Melatonin and Exercise Restore Myogenesis and Mitochondrial Dynamics Deficits Associated With Sarcopenia in iMS-Bmal1-/- Mice.
Study Goal
The researchers aimed to determine the mechanisms by which melatonin and exercise mitigate sarcopenia-related deficits in muscle health, particularly in Bmal1-deficient mice.
Results Summary
Melatonin treatment reversed sarcopenia-related deficits, including impaired muscle function, mitochondrial dysfunction, and disrupted muscle regeneration, independently of Bmal1. It also restored antioxidant defense and reduced inflammatory response in skeletal muscle.
Population
Skeletal muscle-specific and inducible Bmal1 knockout mice (iMS-Bmal1-/-).
Effective Dosage
Not specified
Duration
Not specified
Interactions
None mentioned
| Intervention | Direction | Endpoint | Population | Dosage | Impact | Claim # |
|---|---|---|---|---|---|---|
melatonin treatment | decrease | hallmark features of sarcopenia | iMS-Bmal1-/- mice | - | reversed | #1 |
exercise | decrease | hallmark features of sarcopenia | iMS-Bmal1-/- mice | - | reversed | #2 |
- | decrease | satellite cell and muscle regulatory factors | iMS-Bmal1-/- mice | - | exhibit reduced expression | #3 |
- | decrease | muscle regeneration | iMS-Bmal1-/- mice | - | impaired | #4 |
- | no change | mitochondrial respiration | iMS-Bmal1-/- mice | - | remained unchanged | #5 |
- | decrease | mitochondria in skeletal muscle | iMS-Bmal1-/- mice | - | disrupted | #6 |
- | decrease | muscle energy metabolism | iMS-Bmal1-/- mice | - | showed alterations | #7 |
- | decrease | antioxidant defense | iMS-Bmal1-/- mice | - | compromised | #8 |
- | decrease | inflammatory response | iMS-Bmal1-/- mice | - | compromised | #9 |
exercise | decrease | these deficits | Bmal1-deficient mice | - | successfully mitigated | #10 |
melatonin | decrease | these deficits | Bmal1-deficient mice | - | successfully mitigated | #11 |
exercise and/or melatonin | increase | muscle health | Bmal1-deficient mice | - | restoring | #12 |
Sarcopenia, a condition associated with aging, involves progressive loss of muscle mass, strength, and function, leading to impaired mobility, health, and increased mortality.
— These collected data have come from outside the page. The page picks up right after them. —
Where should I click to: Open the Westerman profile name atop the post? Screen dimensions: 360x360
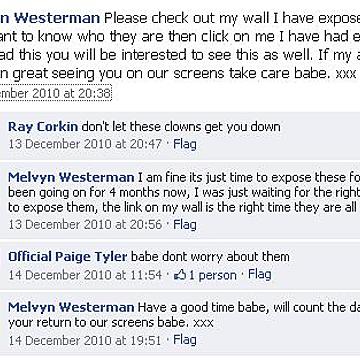coord(50,18)
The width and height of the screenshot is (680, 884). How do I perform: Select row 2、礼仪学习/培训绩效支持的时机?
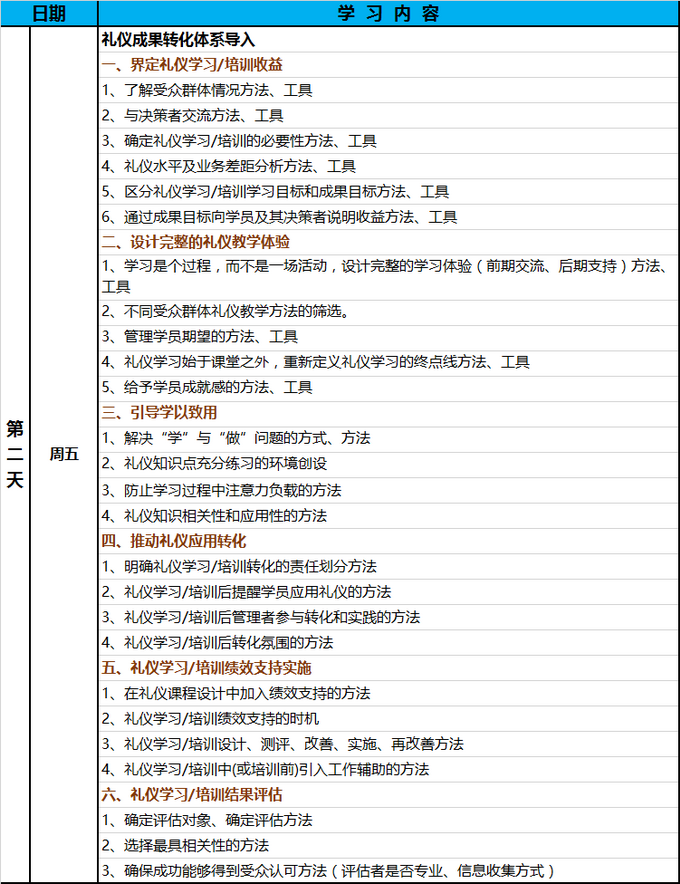click(211, 718)
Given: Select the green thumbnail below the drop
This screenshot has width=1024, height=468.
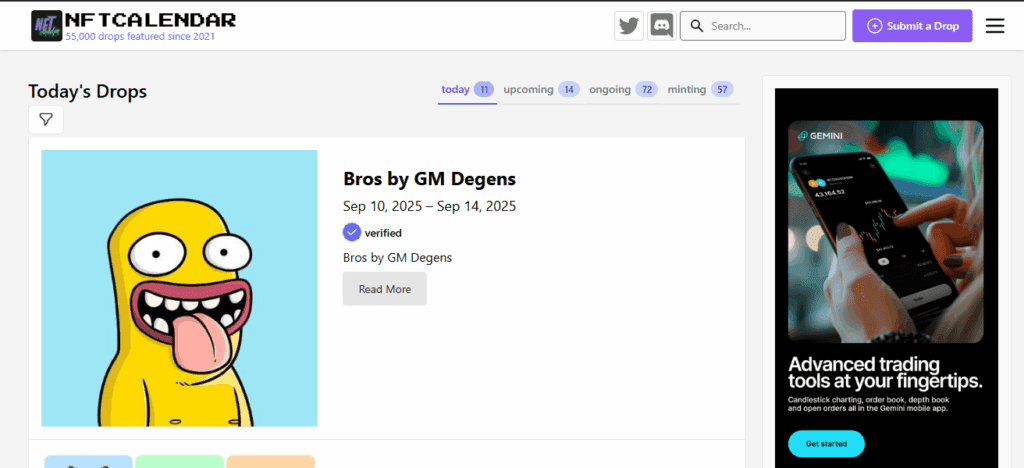Looking at the screenshot, I should pyautogui.click(x=179, y=461).
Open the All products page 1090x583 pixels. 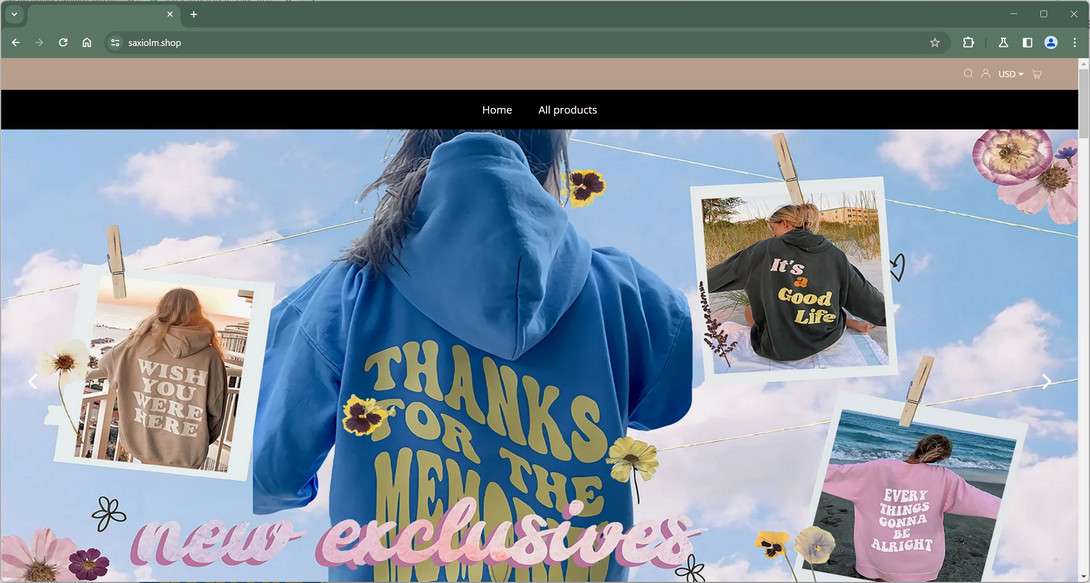[x=567, y=110]
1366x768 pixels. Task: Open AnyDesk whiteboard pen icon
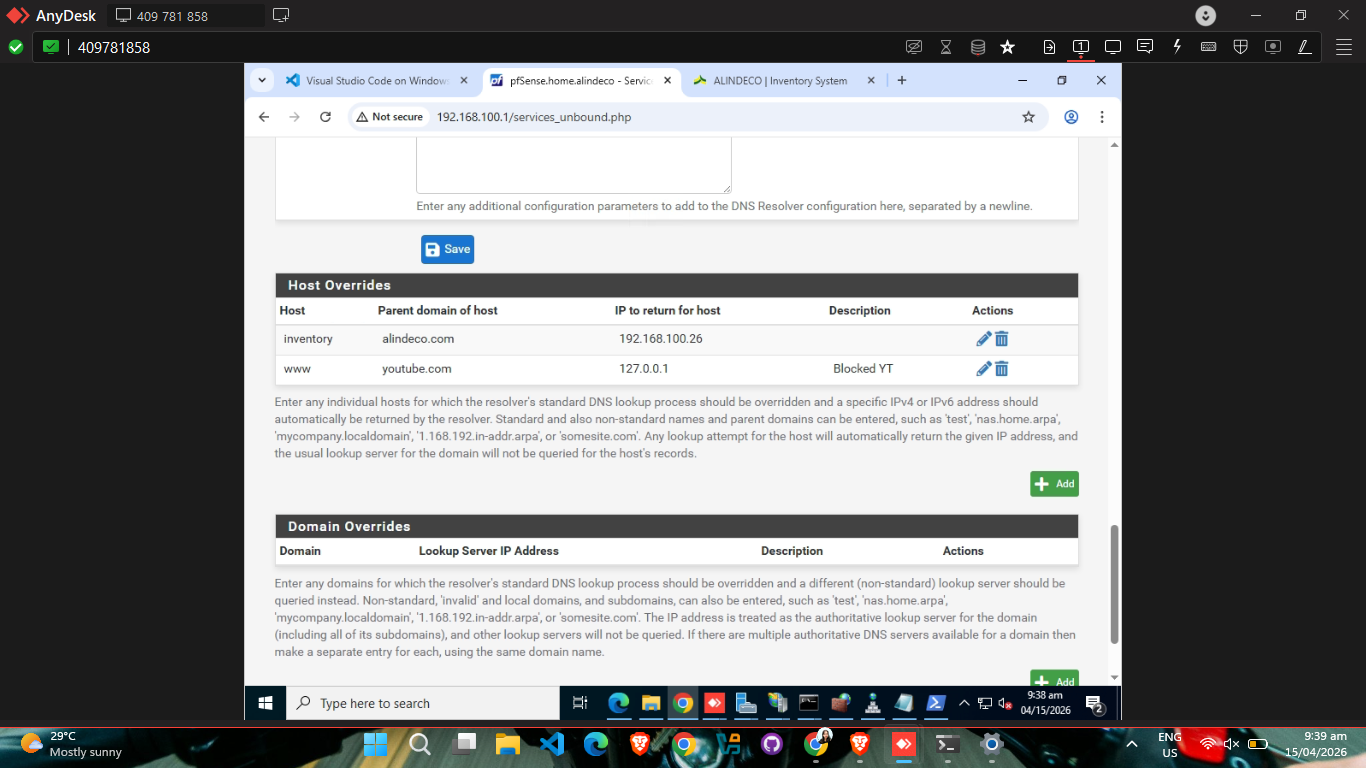(x=1304, y=47)
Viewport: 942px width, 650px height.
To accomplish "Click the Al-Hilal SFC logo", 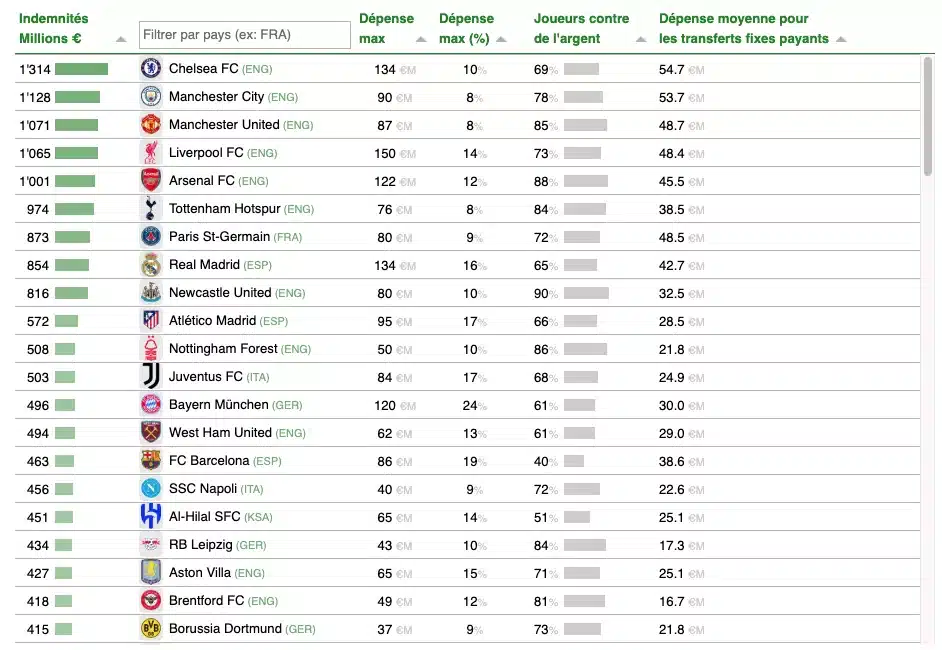I will pyautogui.click(x=151, y=517).
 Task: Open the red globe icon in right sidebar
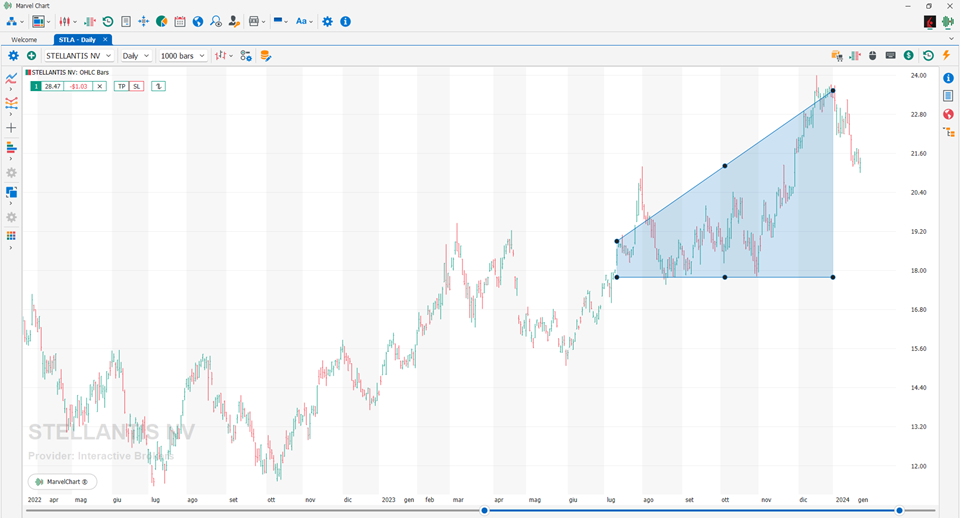(x=948, y=114)
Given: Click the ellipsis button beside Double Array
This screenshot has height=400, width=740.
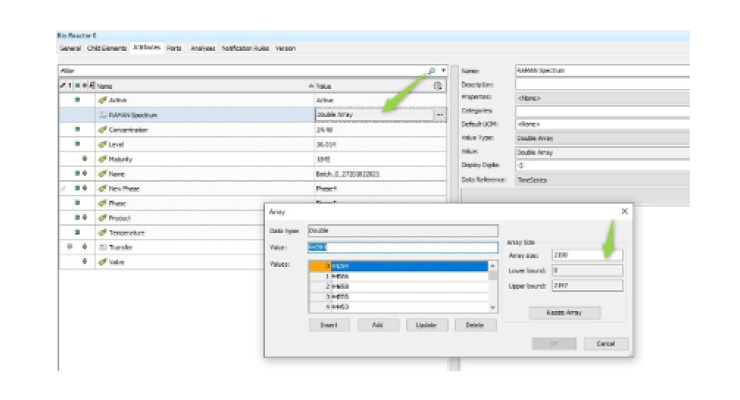Looking at the screenshot, I should [x=441, y=115].
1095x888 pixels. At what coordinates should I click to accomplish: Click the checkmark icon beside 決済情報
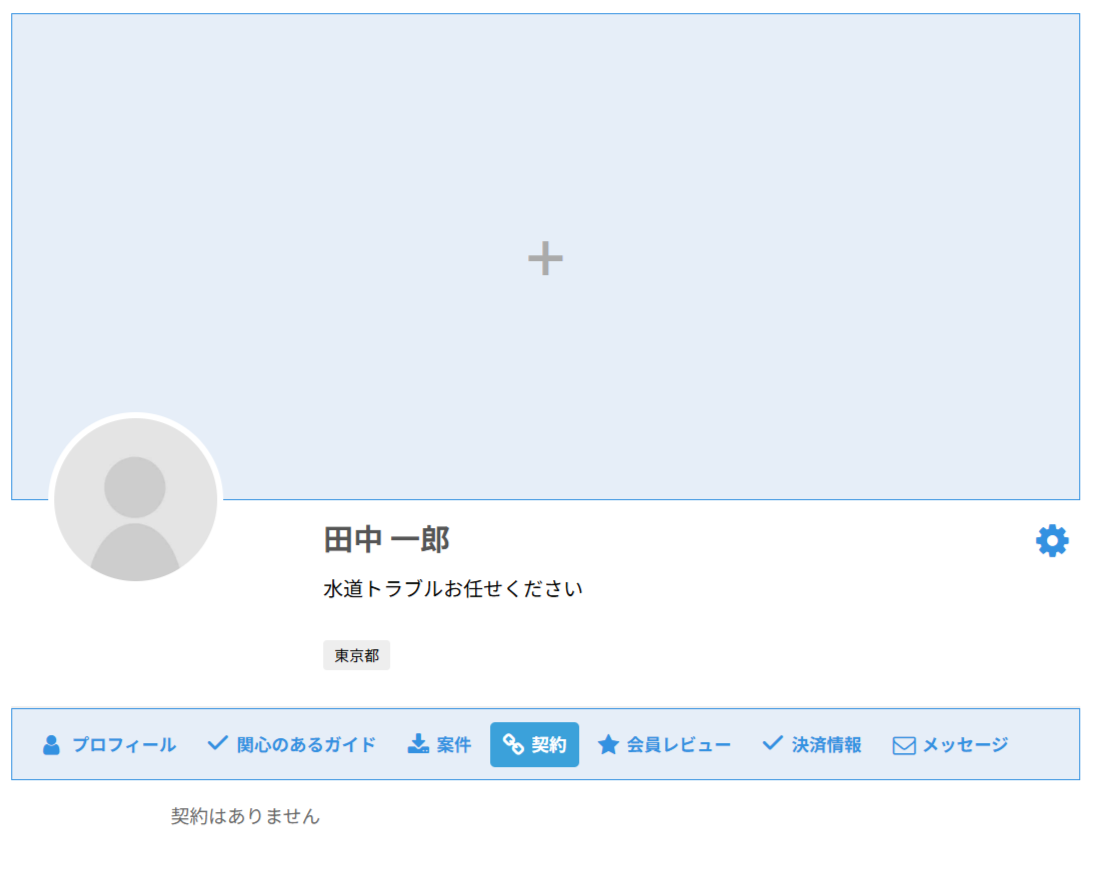pyautogui.click(x=772, y=743)
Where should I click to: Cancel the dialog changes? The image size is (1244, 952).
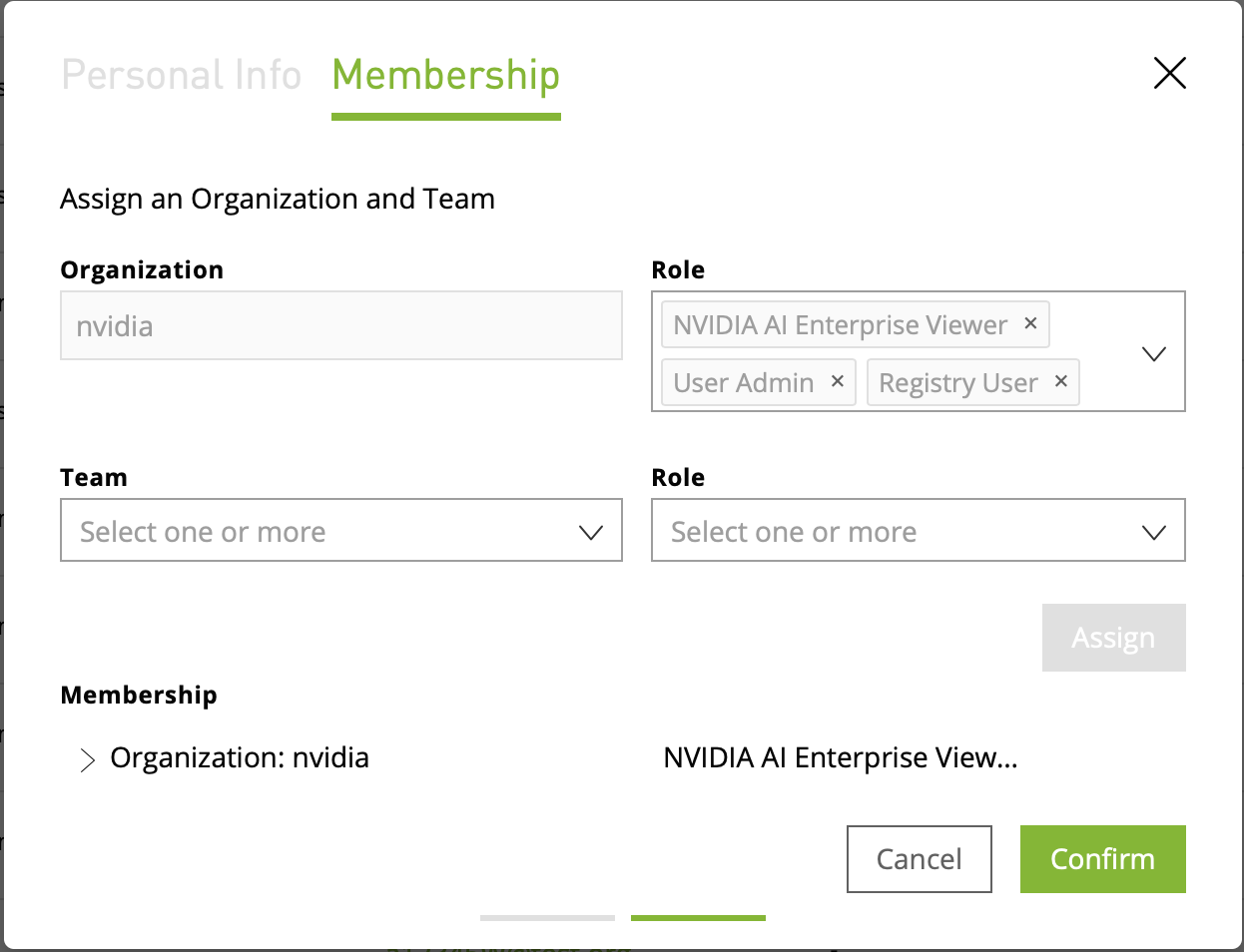click(919, 858)
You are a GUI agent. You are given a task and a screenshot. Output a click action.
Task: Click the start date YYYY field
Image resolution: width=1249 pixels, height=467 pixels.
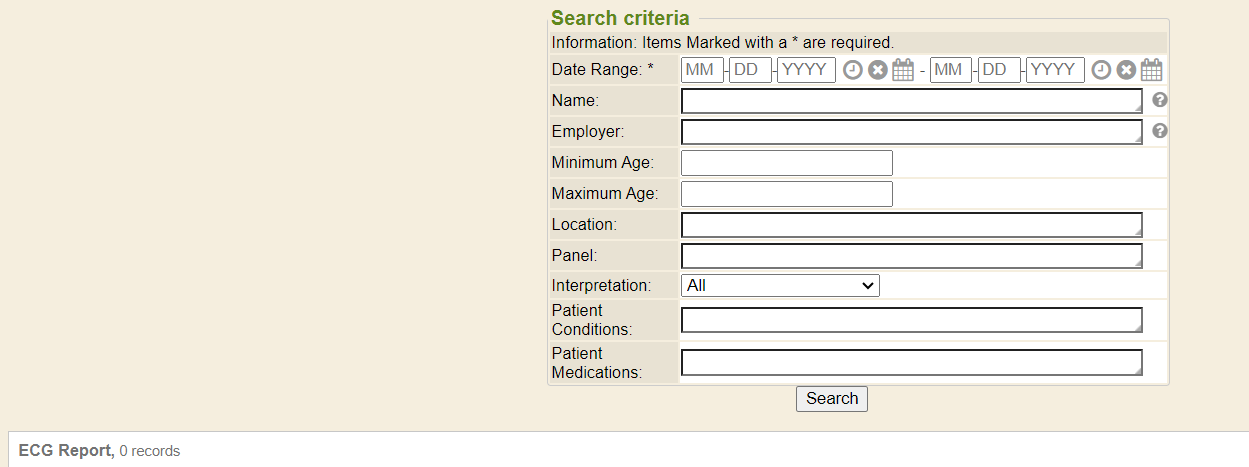point(806,70)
The underlying mechanisms remain unclear, which limits the development of effective therapeutic interventions. Emerging evidence implicates chronodisruption as a key contributor to sarcopenia, emphasizing the role of Bmal1, a circadian clock gene critical for muscle integrity and mitochondrial function. In a skeletal muscle-specific and inducible Bmal1 knockout model (iMS-Bmal1-/-), we observed hallmark features of sarcopenia, including disrupted rhythms, impaired muscle function, and mitochondrial dysfunction. Exercise and melatonin treatment reversed these deficits independently of Bmal1. Building on these findings, the present study elucidates several mechanisms underlying these changes and the pathways by which melatonin and exercise exert their beneficial effects. Our findings indicate that iMS-Bmal1-/- mice exhibit reduced expression of satellite cell and muscle regulatory factors, indicating impaired muscle regeneration. While mitochondrial respiration remained unchanged, notable alterations in mitochondrial dynamics disrupted mitochondria in skeletal muscle. In addition, these mice showed alterations in muscle energy metabolism, compromised antioxidant defense, and inflammatory response. Remarkably, exercise and/or melatonin successfully mitigated these deficits, restoring muscle health in Bmal1-deficient mice. These findings position exercise and melatonin as promising therapeutic candidates for combating sarcopenia and emphasize the need to elucidate the molecular pathways underlying their protective effects.